_TASK GOAL_
Copy the lines below exactly. No picture goes into the copy.

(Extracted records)
- Opening Delimiter -
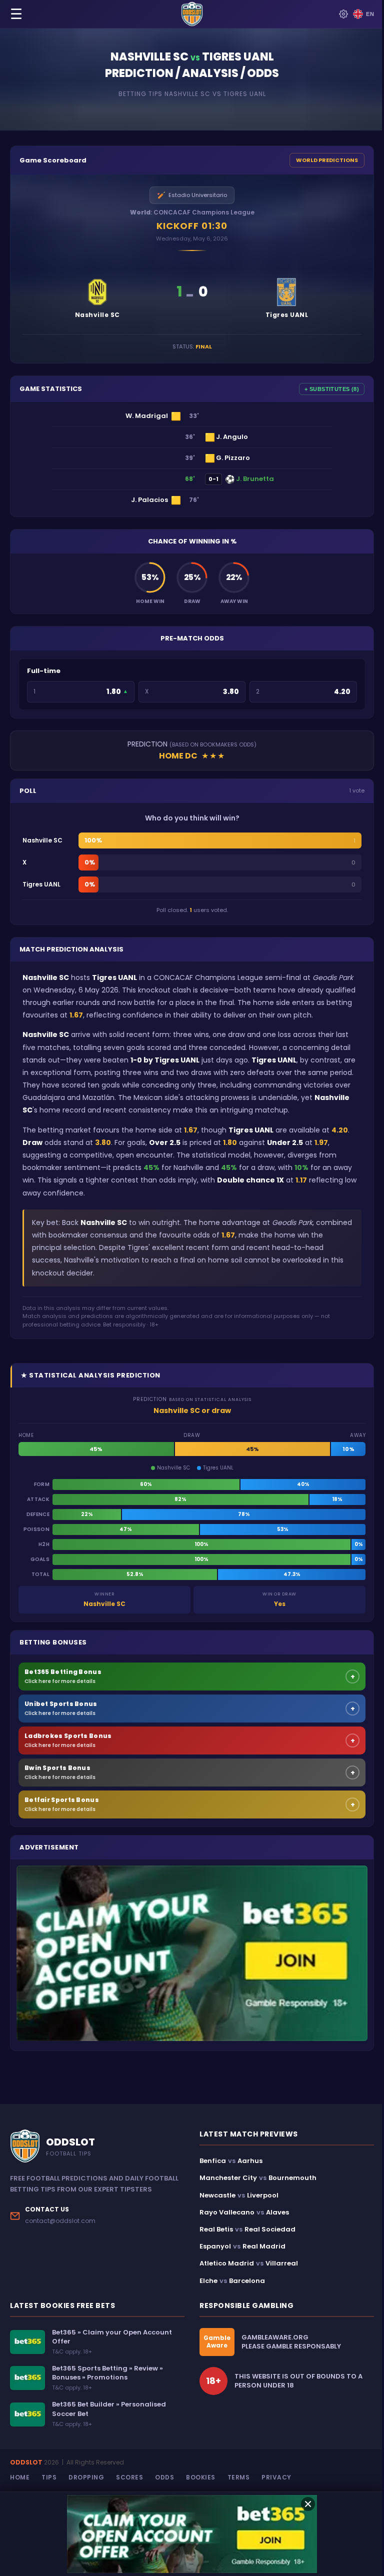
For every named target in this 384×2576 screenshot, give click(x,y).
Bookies (201, 2477)
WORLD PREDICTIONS (327, 160)
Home (20, 2477)
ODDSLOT (26, 2462)
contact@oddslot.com (60, 2220)
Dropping (86, 2477)
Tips (49, 2477)
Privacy (277, 2477)
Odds (164, 2477)
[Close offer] (308, 2504)
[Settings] (343, 14)
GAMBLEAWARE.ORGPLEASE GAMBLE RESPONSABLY (291, 2342)
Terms (239, 2477)
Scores (129, 2477)
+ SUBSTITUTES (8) (331, 389)
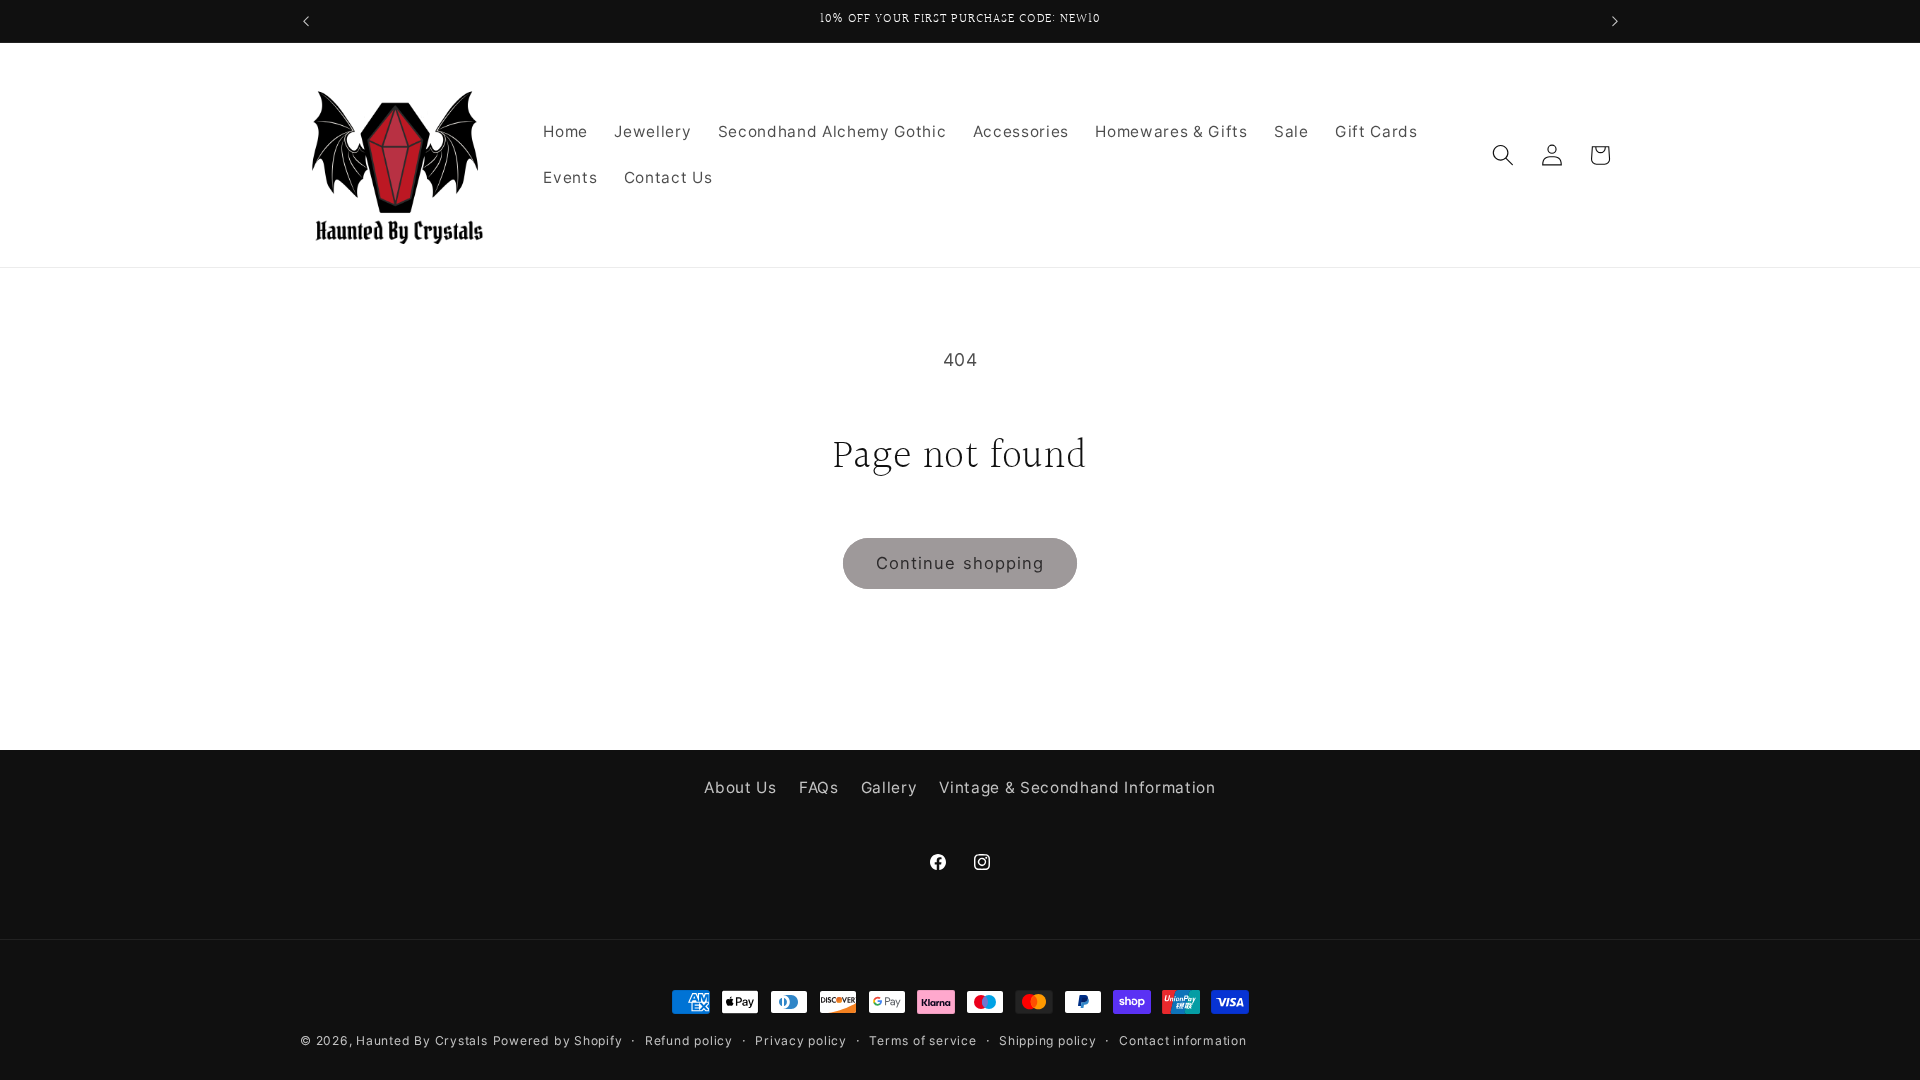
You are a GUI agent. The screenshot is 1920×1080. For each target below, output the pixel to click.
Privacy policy (801, 1040)
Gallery (889, 787)
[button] (1503, 155)
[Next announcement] (1615, 21)
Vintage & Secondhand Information (1077, 787)
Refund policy (689, 1040)
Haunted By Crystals (422, 1040)
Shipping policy (1048, 1040)
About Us (740, 787)
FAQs (819, 787)
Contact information (1183, 1040)
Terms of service (922, 1040)
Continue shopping (960, 563)
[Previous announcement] (306, 21)
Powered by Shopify (558, 1040)
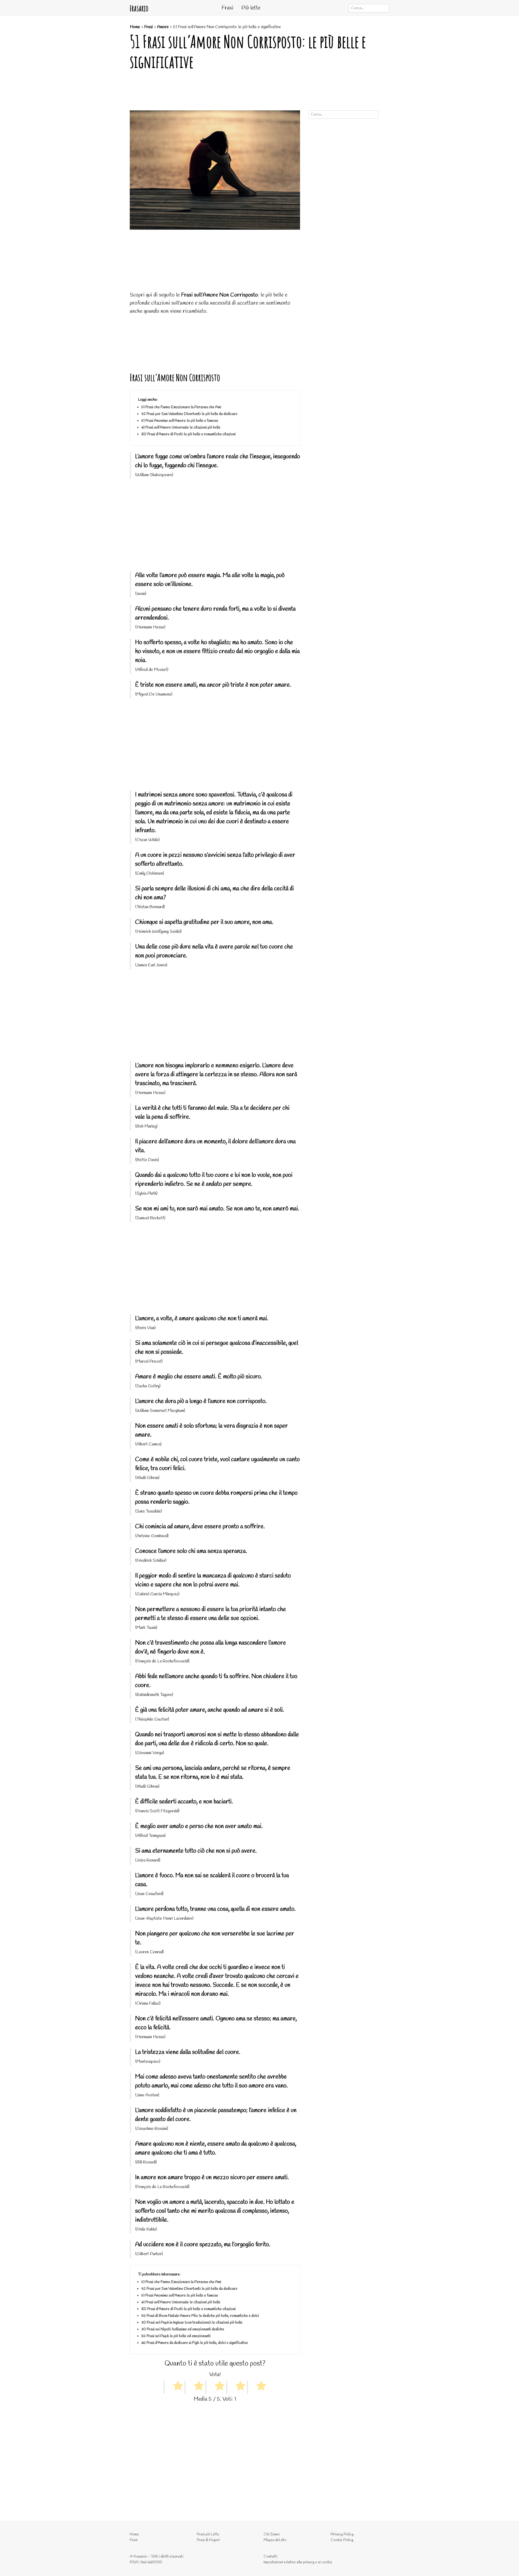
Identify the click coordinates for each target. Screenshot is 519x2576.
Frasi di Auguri (208, 2540)
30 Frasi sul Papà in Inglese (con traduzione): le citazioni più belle (191, 2322)
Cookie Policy (342, 2540)
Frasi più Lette (208, 2534)
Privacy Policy (342, 2534)
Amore (163, 27)
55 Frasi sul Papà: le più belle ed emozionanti (176, 2336)
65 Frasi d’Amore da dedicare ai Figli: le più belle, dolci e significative (194, 2343)
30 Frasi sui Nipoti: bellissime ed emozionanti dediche (182, 2329)
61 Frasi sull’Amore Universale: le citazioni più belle (180, 427)
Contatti (270, 2556)
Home (135, 27)
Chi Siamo (272, 2534)
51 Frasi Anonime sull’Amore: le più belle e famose (179, 420)
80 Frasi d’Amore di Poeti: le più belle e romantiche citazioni (188, 434)
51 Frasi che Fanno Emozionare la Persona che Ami (181, 407)
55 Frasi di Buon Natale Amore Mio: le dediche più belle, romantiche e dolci (200, 2315)
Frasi (227, 8)
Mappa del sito (275, 2540)
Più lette (250, 8)
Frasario (139, 8)
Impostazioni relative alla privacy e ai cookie (298, 2562)
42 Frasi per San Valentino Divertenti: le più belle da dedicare (189, 414)
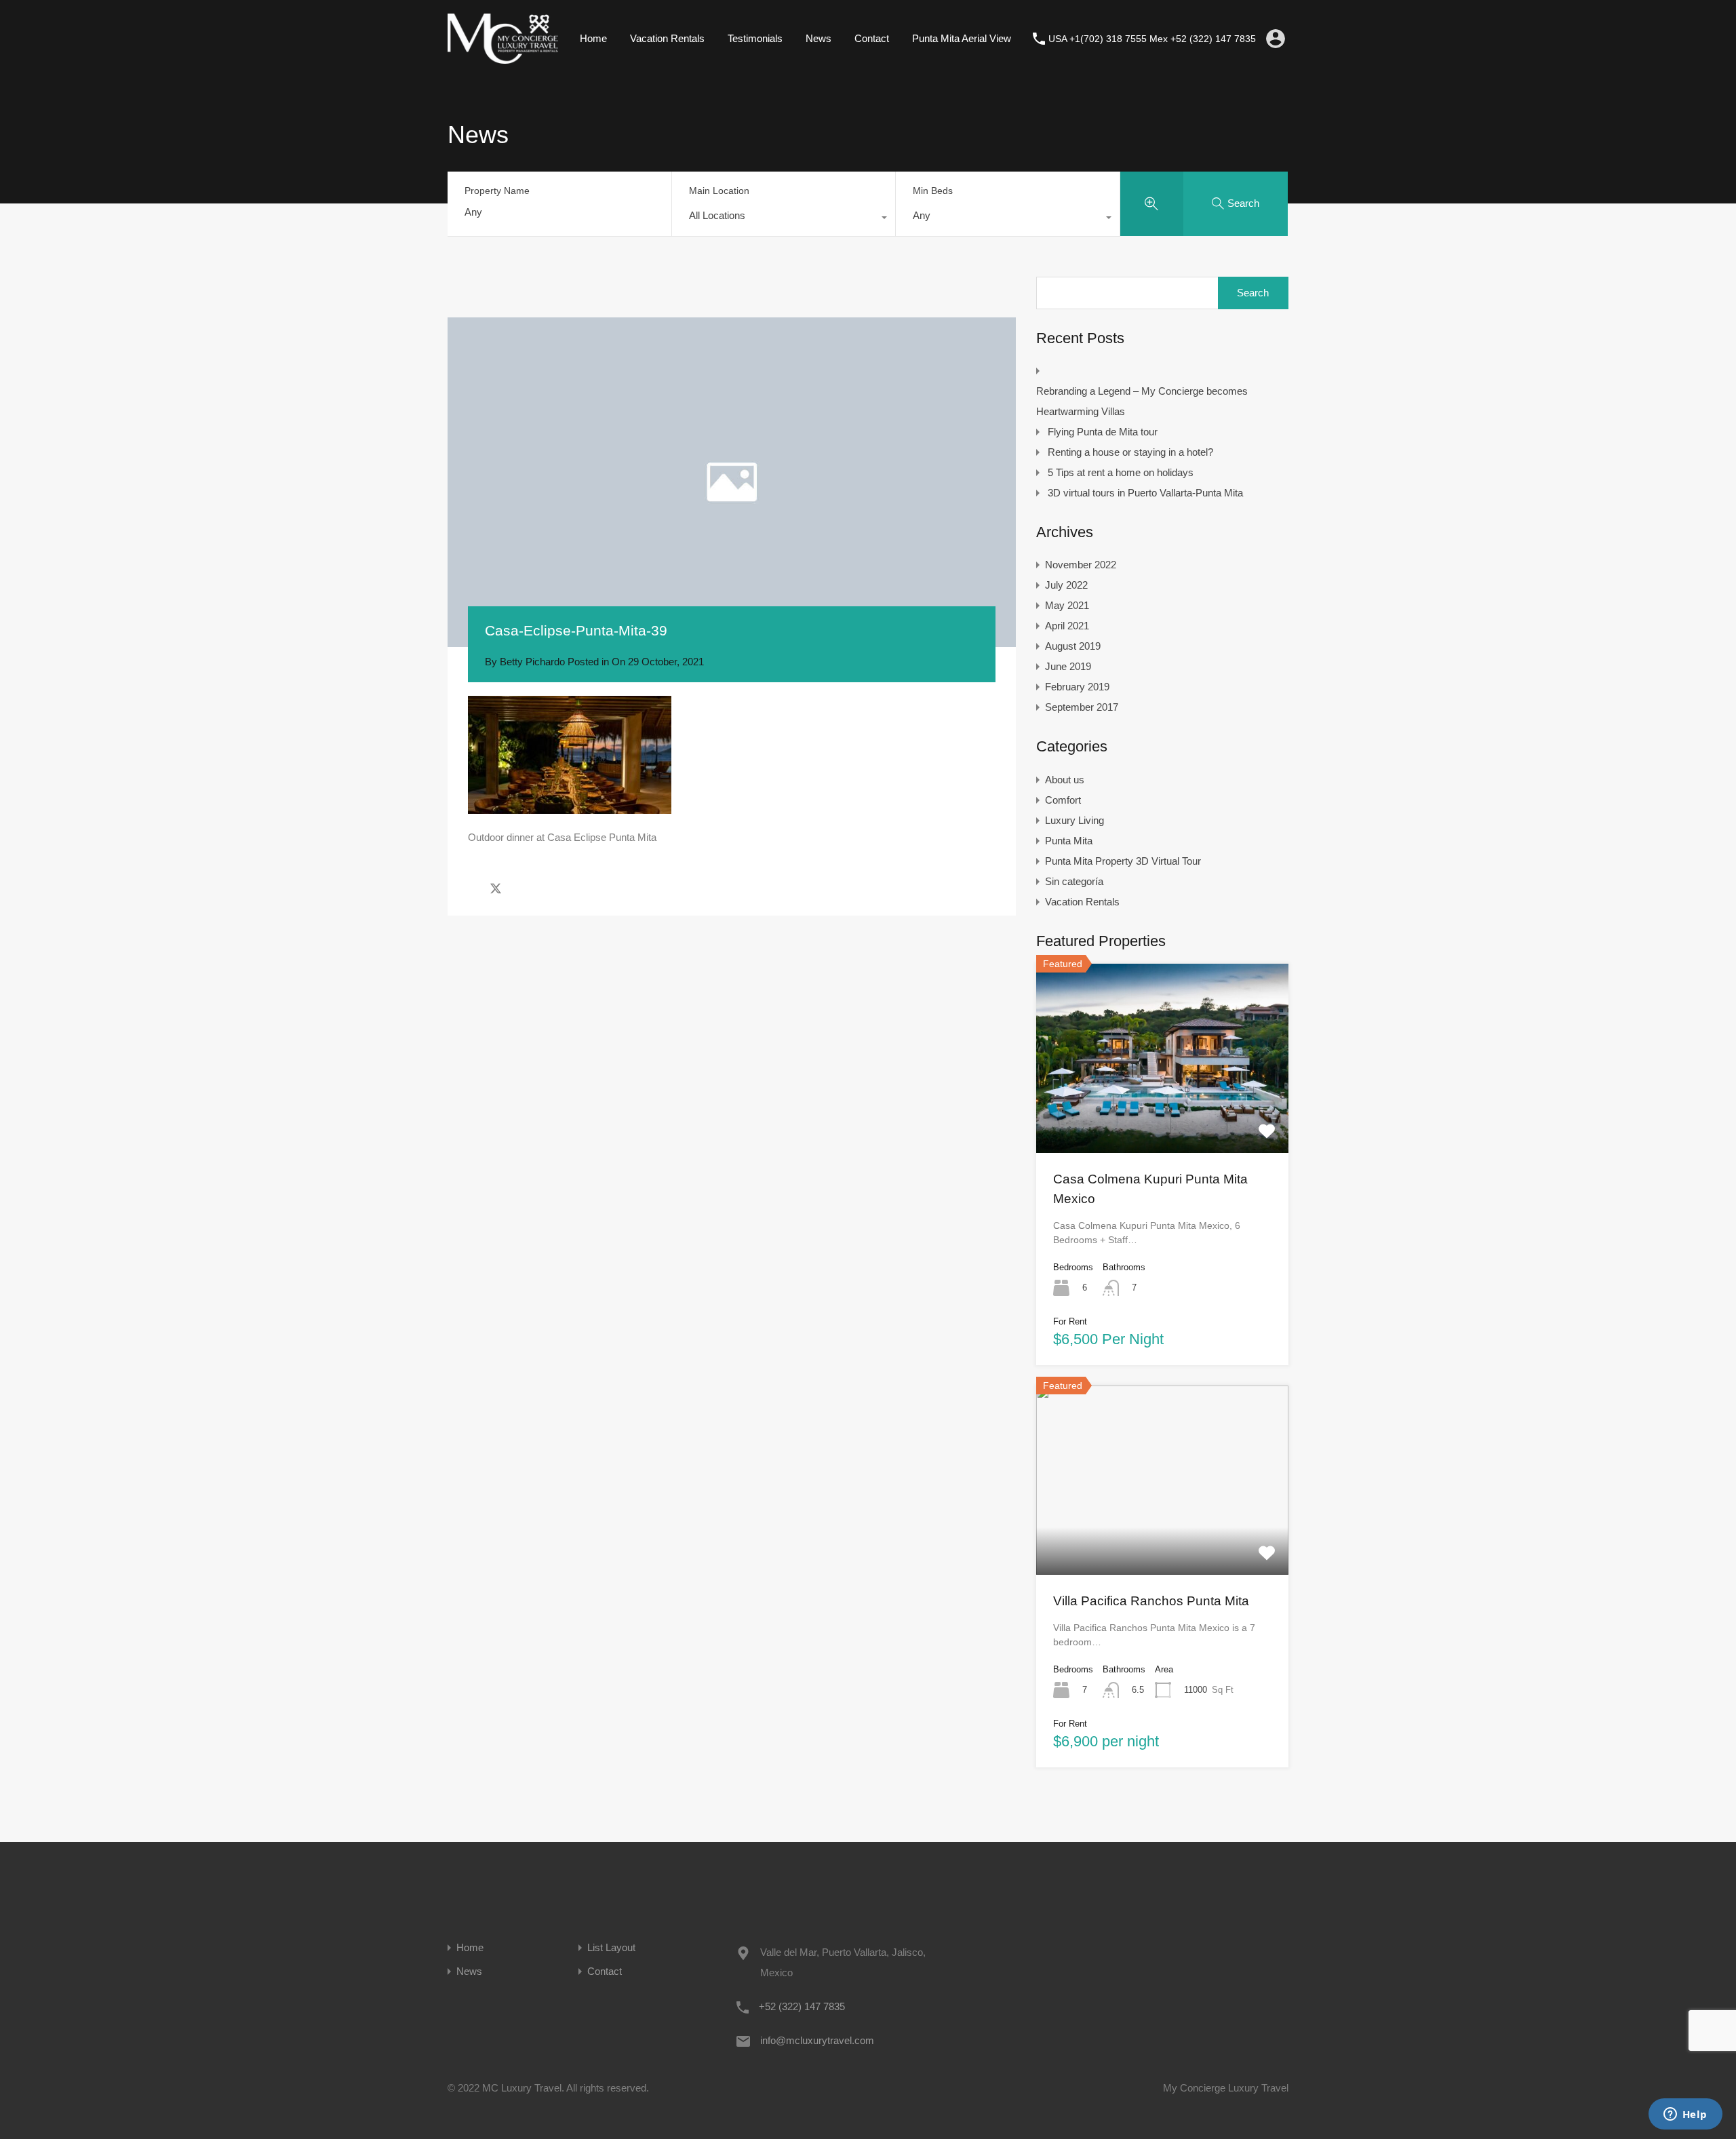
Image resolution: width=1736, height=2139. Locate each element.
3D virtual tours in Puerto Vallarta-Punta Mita (1145, 492)
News (818, 38)
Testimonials (755, 38)
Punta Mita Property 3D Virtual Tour (1123, 861)
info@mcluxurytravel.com (817, 2040)
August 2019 (1073, 646)
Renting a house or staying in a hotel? (1130, 452)
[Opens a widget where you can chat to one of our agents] (1685, 2115)
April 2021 (1067, 625)
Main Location (719, 190)
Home (593, 38)
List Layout (611, 1947)
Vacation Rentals (667, 38)
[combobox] (784, 219)
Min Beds (933, 190)
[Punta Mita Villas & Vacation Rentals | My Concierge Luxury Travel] (503, 57)
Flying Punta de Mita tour (1103, 431)
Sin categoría (1074, 881)
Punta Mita (1068, 840)
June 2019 (1068, 666)
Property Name (497, 190)
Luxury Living (1074, 820)
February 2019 (1077, 686)
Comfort (1063, 800)
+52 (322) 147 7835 (802, 2006)
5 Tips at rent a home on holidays (1121, 472)
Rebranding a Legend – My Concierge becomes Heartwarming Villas (1142, 401)
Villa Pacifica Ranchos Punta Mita (1151, 1601)
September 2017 (1081, 707)
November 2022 (1080, 564)
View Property (1162, 1115)
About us (1064, 779)
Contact (871, 38)
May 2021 (1067, 605)
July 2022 (1066, 585)
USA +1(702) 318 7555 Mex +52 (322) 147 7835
- Closing Delimiter -
_YOUR SOLUTION_
For every named target in this 384×2576 screenshot, give click(x,y).
Bookies (201, 2477)
WORLD PREDICTIONS (327, 160)
Home (20, 2477)
ODDSLOT (26, 2462)
contact@oddslot.com (60, 2220)
Dropping (86, 2477)
Tips (49, 2477)
Privacy (277, 2477)
Odds (164, 2477)
[Close offer] (308, 2504)
[Settings] (343, 14)
GAMBLEAWARE.ORGPLEASE GAMBLE RESPONSABLY (291, 2342)
Terms (239, 2477)
Scores (129, 2477)
+ SUBSTITUTES (8) (331, 389)
You are a GUI agent. The screenshot is 1920×1080. For each target below, output the pixel to click.
Privacy policy (801, 1040)
Gallery (889, 787)
[button] (1503, 155)
[Next announcement] (1615, 21)
Vintage & Secondhand Information (1077, 787)
Refund policy (689, 1040)
Haunted By Crystals (422, 1040)
Shipping policy (1048, 1040)
About Us (740, 787)
FAQs (819, 787)
Contact information (1183, 1040)
Terms of service (922, 1040)
Continue shopping (960, 563)
[Previous announcement] (306, 21)
Powered by Shopify (558, 1040)
Identify the click coordinates for each target. Screenshot is 519x2576.
Frasi di Auguri (208, 2540)
30 Frasi sul Papà in Inglese (con traduzione): le citazioni più belle (191, 2322)
Cookie Policy (342, 2540)
Frasi più Lette (208, 2534)
Privacy Policy (342, 2534)
Amore (163, 27)
55 Frasi sul Papà: le più belle ed emozionanti (176, 2336)
65 Frasi d’Amore da dedicare ai Figli: le più belle, dolci e significative (194, 2343)
30 Frasi sui Nipoti: bellissime ed emozionanti dediche (182, 2329)
61 Frasi sull’Amore Universale: le citazioni più belle (180, 427)
Contatti (270, 2556)
Home (135, 27)
Chi Siamo (272, 2534)
51 Frasi Anonime sull’Amore: le più belle e famose (179, 420)
80 Frasi d’Amore di Poeti: le più belle e romantiche citazioni (188, 434)
51 Frasi che Fanno Emozionare la Persona che Ami (181, 407)
55 Frasi di Buon Natale Amore Mio: le dediche più belle, romantiche e dolci (200, 2315)
Frasi (227, 8)
Mappa del sito (275, 2540)
Più lette (250, 8)
Frasario (139, 8)
Impostazioni relative alla privacy e ai cookie (298, 2562)
42 Frasi per San Valentino Divertenti: le più belle da dedicare (189, 414)
Image resolution: width=1736, height=2139. Locate each element.
3D virtual tours in Puerto Vallarta-Punta Mita (1145, 492)
News (818, 38)
Testimonials (755, 38)
Punta Mita Property 3D Virtual Tour (1123, 861)
info@mcluxurytravel.com (817, 2040)
August 2019 (1073, 646)
Renting a house or staying in a hotel? (1130, 452)
[Opens a widget where you can chat to one of our agents] (1685, 2115)
April 2021 (1067, 625)
Main Location (719, 190)
Home (593, 38)
List Layout (611, 1947)
Vacation Rentals (667, 38)
[combobox] (784, 219)
Min Beds (933, 190)
[Punta Mita Villas & Vacation Rentals | My Concierge Luxury Travel] (503, 57)
Flying Punta de Mita tour (1103, 431)
Sin categoría (1074, 881)
Punta Mita (1068, 840)
June 2019 (1068, 666)
Property Name (497, 190)
Luxury Living (1074, 820)
February 2019 (1077, 686)
Comfort (1063, 800)
+52 (322) 147 7835 (802, 2006)
5 Tips at rent a home on holidays (1121, 472)
Rebranding a Legend – My Concierge becomes Heartwarming Villas (1142, 401)
Villa Pacifica Ranchos Punta Mita (1151, 1601)
September 2017 (1081, 707)
November 2022 (1080, 564)
View Property (1162, 1115)
About us (1064, 779)
Contact (871, 38)
May 2021 (1067, 605)
July 2022 (1066, 585)
USA +1(702) 318 7555 Mex +52 (322) 147 7835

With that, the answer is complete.